Par Gratis Makabi
Le ministère public a sollicité des dommages-intérêts à hauteur de 250 millions dollars américains, à Marcel Malanga et d'autres présumés pour avoir fait subir à la République des préjudices moraux et matériels, suite au coup d'État manqué du dimanche 19 mai 2024.
D'après maître Clément Muza, avocat au barreau de Kinshasa-Matete, c'est un avis précipité, et il faut attendre la décision de la Cour pour savoir d'où les prévenus trouveront l'argent pour compenser.
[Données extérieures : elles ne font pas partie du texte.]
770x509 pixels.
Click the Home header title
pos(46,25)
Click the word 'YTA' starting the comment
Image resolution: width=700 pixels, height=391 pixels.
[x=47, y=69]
"C'est aller vite en besogne, parce qu'il ne s'agit que d'un avis donné par le ministère public, et le juge n'est pas tenu à l'avis donné par le ministère public, que ça soit un avis écrit ou parlé. Il faut attendre la décision de la Cour. C'est à partir de là qu'on saura si les prévenus sont condamnés ou pas. Et, même s'ils sont condamnés par décision de la Cour, ils ont la possibilité d'interjeter appel. Il faut prendre patience et voir quelle sera l'issue du procès, à travers un arrêt décisif. Et là, les plaidoyers vont commencer", a-t-il déclaré.
Et maître Clément Muza Kayembe de poursuivre : "Il n'appartient pas au ministère public de maintenir sa décision. Lui, il poursuit et apporte les éléments de preuve devant la Cour, et c'est à cette dernière de donner la décision de droit, c'est-à-dire par voie d'un arrêt. La culpabilité de ces prévenus innocents n'est pas encore établie, parce que le procès est encore en cours".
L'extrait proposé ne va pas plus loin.